Le previsioni del tempo che danno per certa una giornata di pioggia per il 1° maggio potrebbero aiutarci a sopportare con meno disagio l’impatto con una marina in disarmo anziché fibrillante di lavori in corso, come è consuetudine ad ogni vigilia di stagione estiva.
La Caporetto degli stabilimenti lungo il tratto Capoportiere-Foce Verde ha già colpito l’immaginario collettivo dei frequentatori della marina di Latina, che dopo anni di assuefazione alla comodità di avere una sdraio e un ombrellone pronti all’uso insieme ad un’offerta di servizi aggiuntivi fatta di caffè e spuntino, di assistenza in acqua ed altre comodità da spiaggia, vive con una certa apprensione l’idea di doversi riadattare ai ritmi spartani della spiaggia libera, tanto bella quanto scomoda, soprattutto per i più giovani, che non sono mai i più elastici né i più resistenti alla fatica. Fatti salvi i residenti abituali del Lido, i meno esposti ai disagi di una spiaggia senza servizi, gli altri potrebbero migrare in massa verso altri lidi, spostandosi più a sud, sul lato di Rio Martino dove quest’anno torneranno ad essere funzionanti otto chioschi, oppure spingersi verso Sabaudia.

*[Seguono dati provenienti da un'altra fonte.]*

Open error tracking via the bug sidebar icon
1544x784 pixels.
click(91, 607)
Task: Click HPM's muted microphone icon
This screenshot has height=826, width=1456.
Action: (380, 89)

E’ il timore degli operatori della marina di Latina, dai ristoratori ai gestori dei bar, dai titolari dei campeggi ai proprietari di aree utilizzate d’estate come parcheggio, dalle agenzie immobiliari che affittano appartamenti sul lungomare ai commercianti che trattano ogni genere di consumo adatto alla frequentazione del mare. Tutti indistintamente sanno di dover fare i conti con la prospettiva di un calo vertiginoso delle presenze e del volume di affari. Ma dovrebbero anche piegarsi, per una volta, a fare il bilancio delle proprie responsabilità, quelle di un’intera classe imprenditoriale che per anni, spalleggiata da una classe politica altrettanto miope, ha navigato a vista senza darsi degli obiettivi e soprattutto senza imporsi delle regole di comportamento capaci di costruire una prospettiva per la marina e di custodire gelosamente i traguardi faticosamente raggiunti un anno dopo l’altro. La disastrosa vicenda degli stabilimenti, chiusi per via di una ostinata volontà di imporre le proprie regole anzichè rispettare quelle scritte nei contratti concessori, è oggi la stanca replica di quello che avevamo visto accadere circa dieci anni fa con i campeggi, sottoposti anche loro all’inclemenza della legge dopo decenni di indisturbato abusivismo. Un film peraltro già visto a Rio Martino, con le darsene abusive spazzate via da un’ordinanza di sequestro e demolizione che ancora oggi penalizza i diportisti di Latina rimasti senza un approdo. Chi avrebbe dovuto attrezzarsi per tempo per superare lo stato di precarietà che prima o poi sarebbe arrivato alla resa dei conti? Oggi una città intera paga la colpa di non avere avuto negli ultimi trent’anni una classe politica capace di indovinare uno straccio di percorso sul quale innestare il futuro di questo nostro pezzo di territorio. E in un contesto sociale dove non c’è una guida autorevole in grado di imporre tabelle di marcia in direzione dello sviluppo, non ci si può aspettare che l’indirizzo giusto arrivi dal basso. Soprattutto quando dal basso il consenso verso quel tipo di classe politica dirigente è pressoché plebiscitario, come è accaduto qui da noi. Il rischio che si corre, tra un sequestro e l’altro, tra un abuso e una trasgressione, è quello di dover continuare a leccarci le ferite autoinferte.